Data extracted from a collection:
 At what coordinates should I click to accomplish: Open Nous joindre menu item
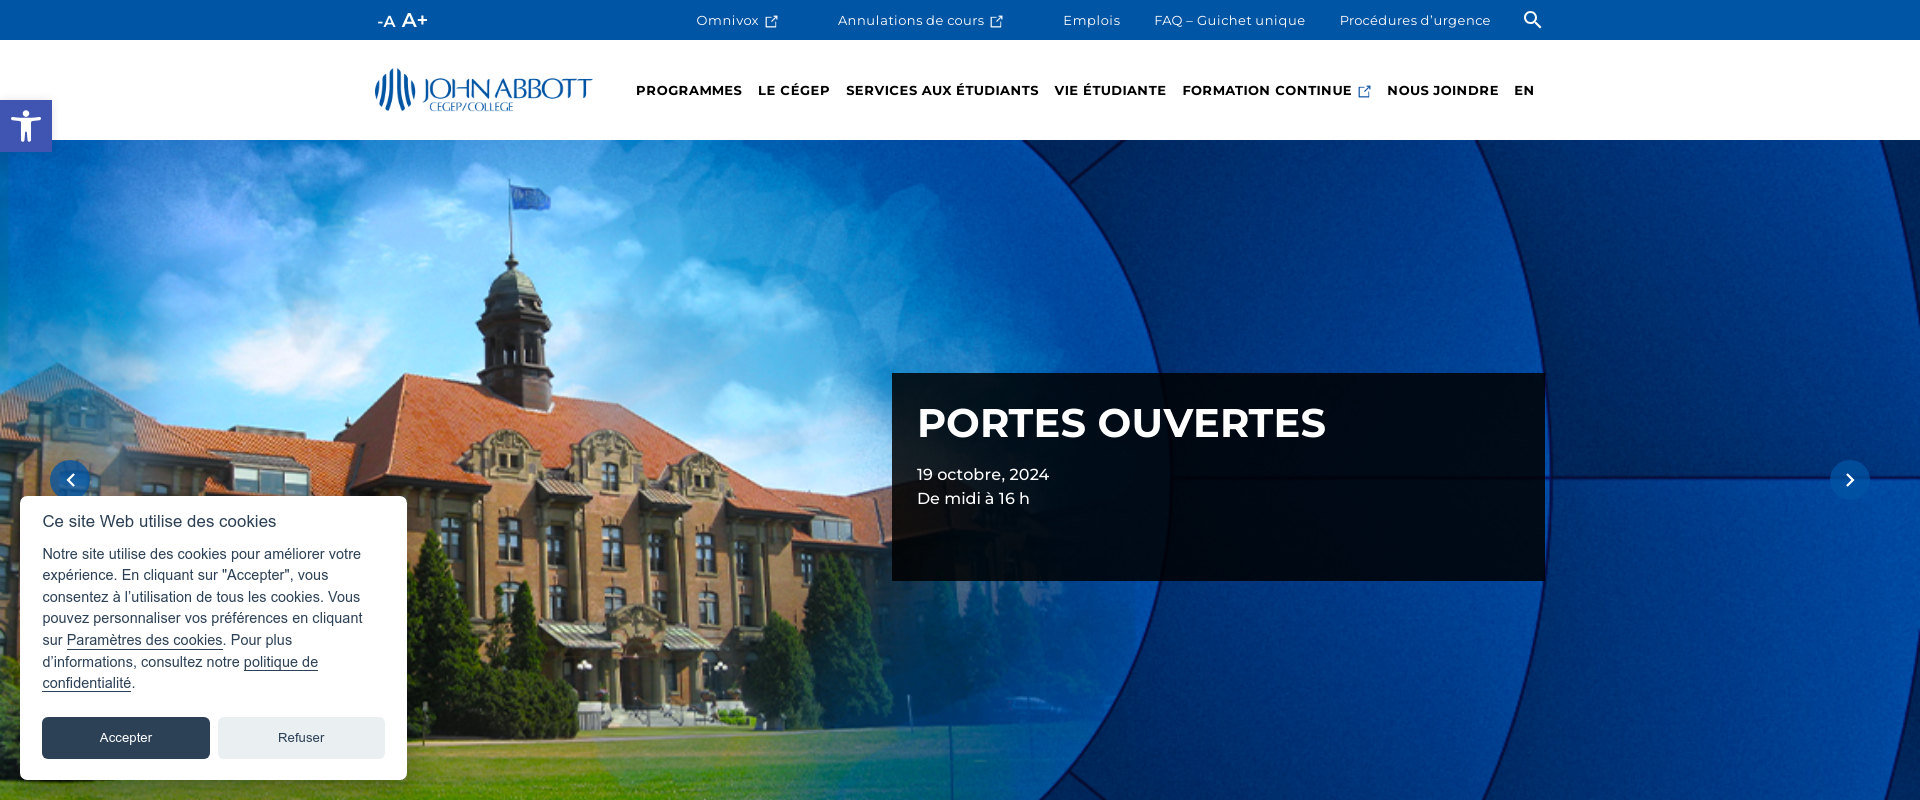coord(1442,90)
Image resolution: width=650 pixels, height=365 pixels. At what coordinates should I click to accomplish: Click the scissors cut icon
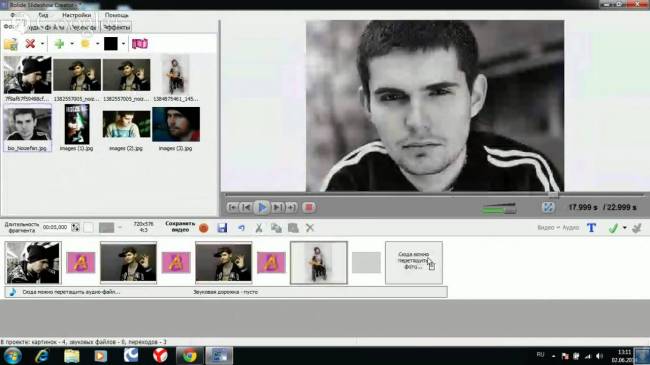coord(259,228)
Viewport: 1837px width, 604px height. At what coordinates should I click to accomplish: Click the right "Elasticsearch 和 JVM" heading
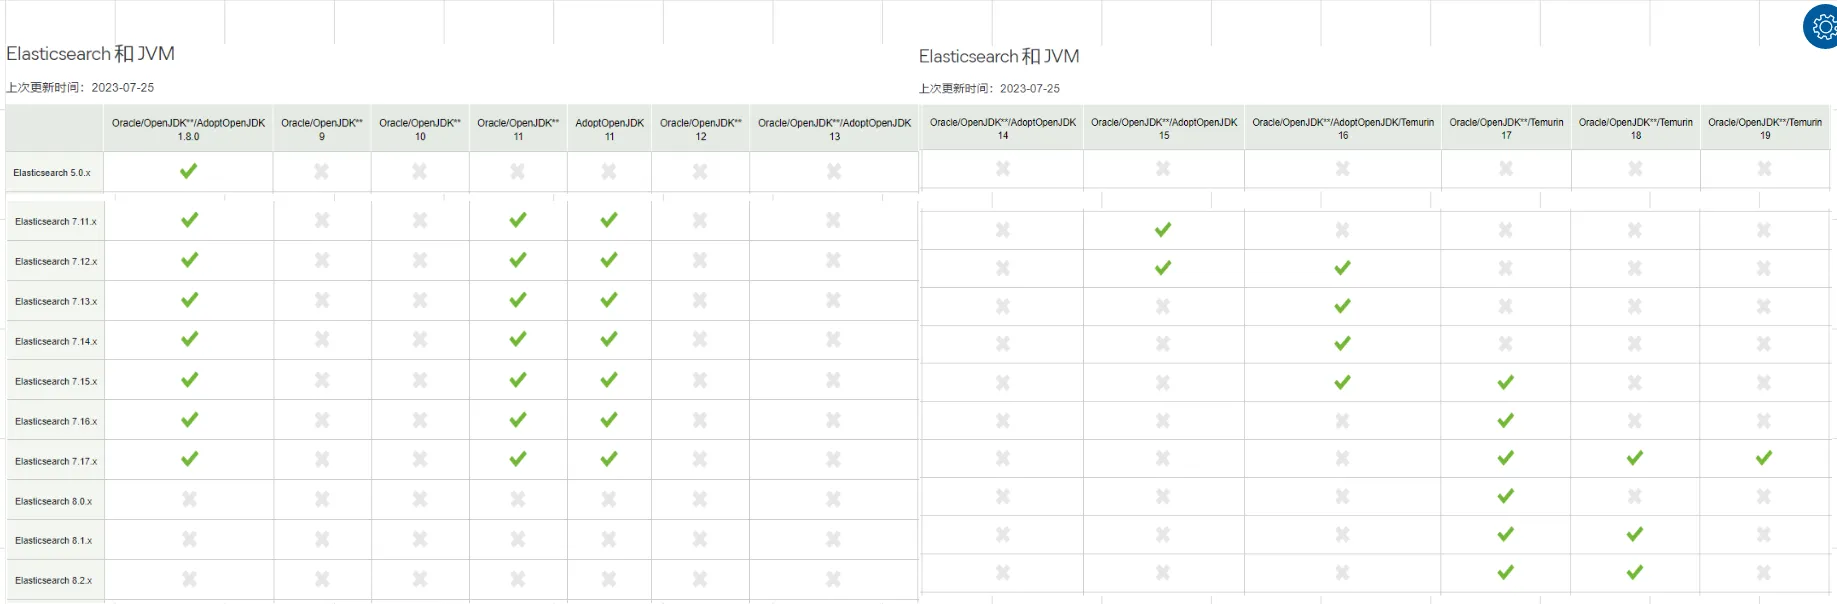[998, 57]
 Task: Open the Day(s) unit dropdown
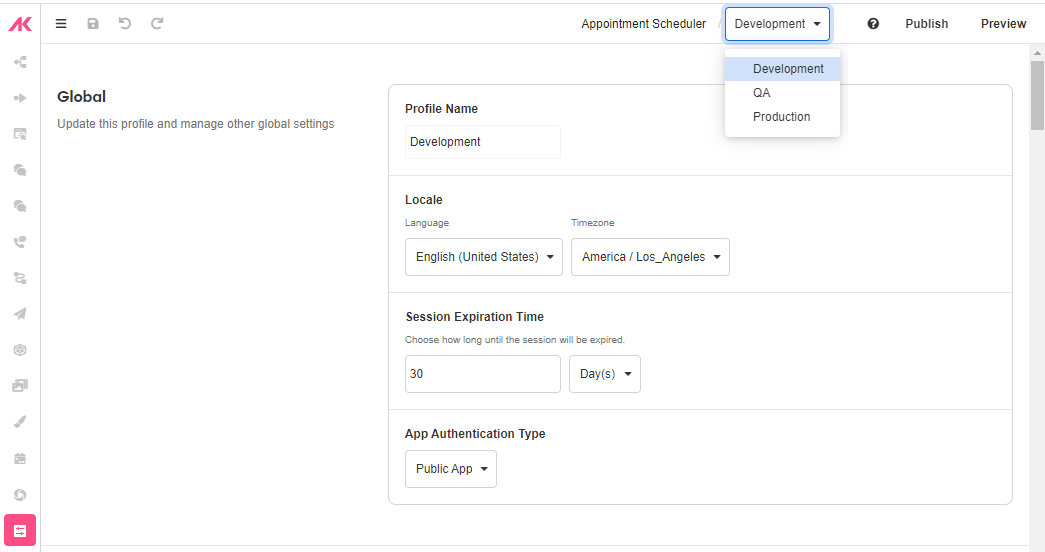point(605,374)
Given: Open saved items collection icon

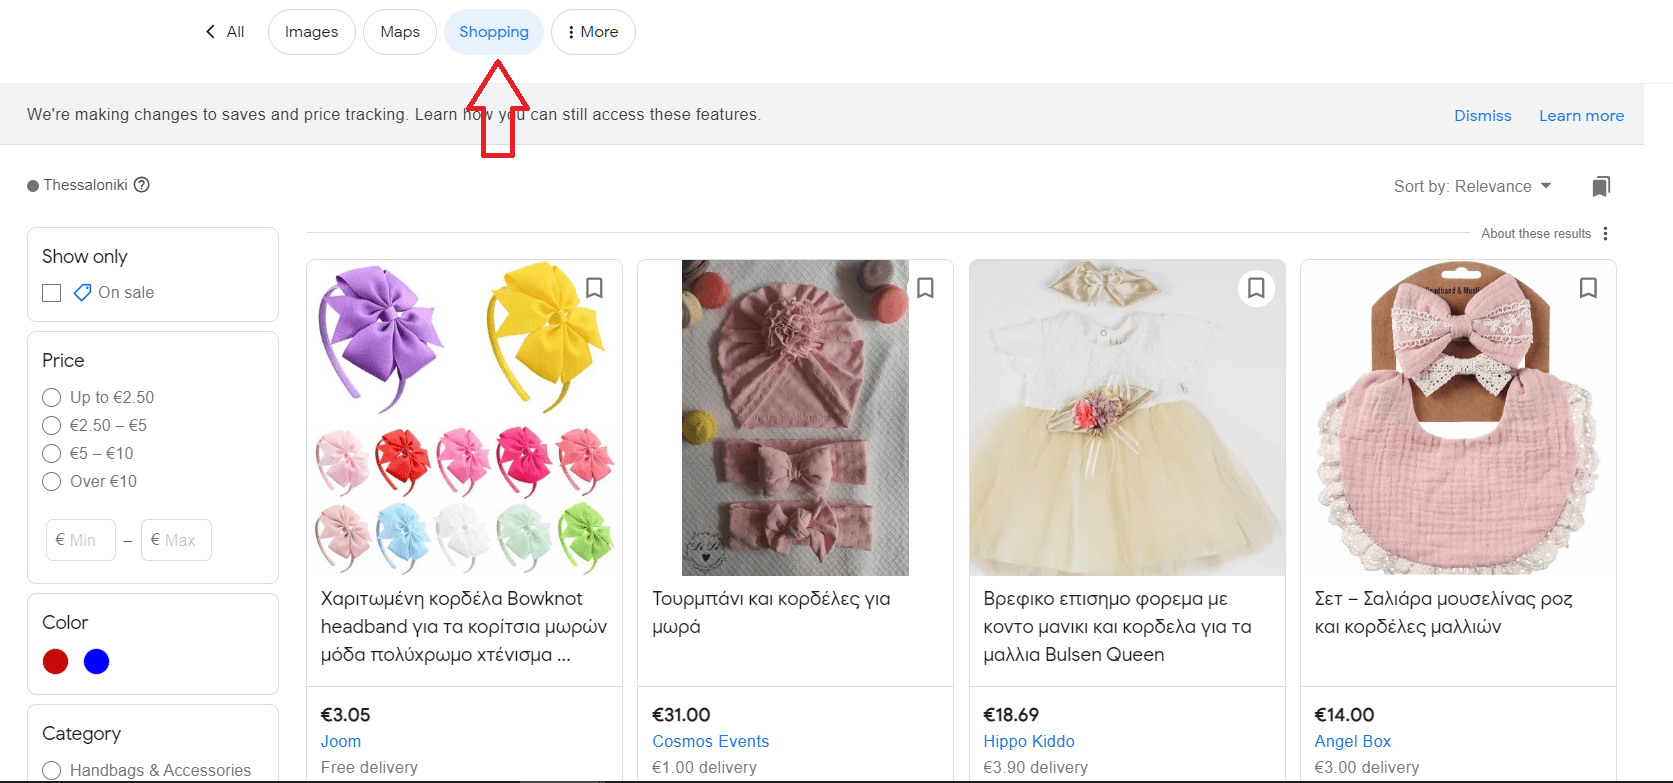Looking at the screenshot, I should click(x=1601, y=187).
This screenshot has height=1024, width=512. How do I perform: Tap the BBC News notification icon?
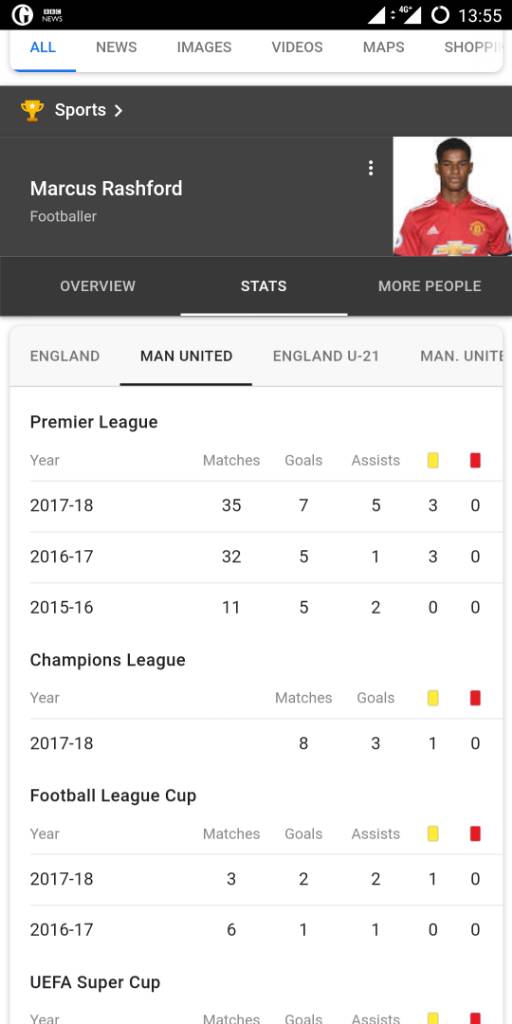coord(52,15)
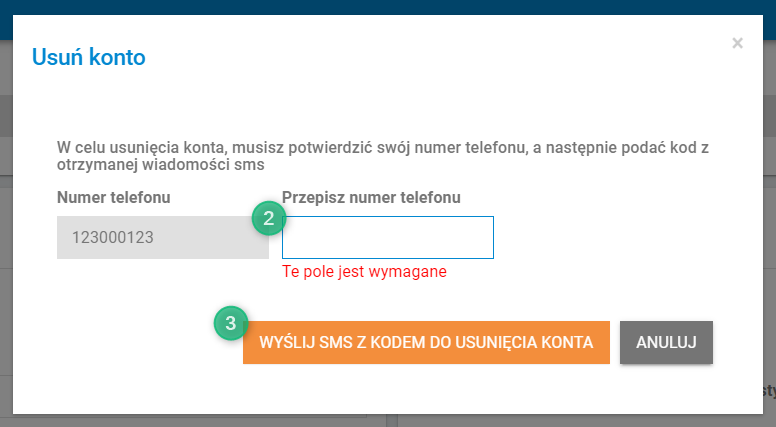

### [EXERCISE REQUIREMENTS]
Starting at the line that contains "This screenshot has", write out every line through the end of the entries above exactly, and omit the pictures.

### [YOUR RESPONSE]
This screenshot has height=1024, width=512. How do I perform: Tap the BBC News notification icon?
coord(52,15)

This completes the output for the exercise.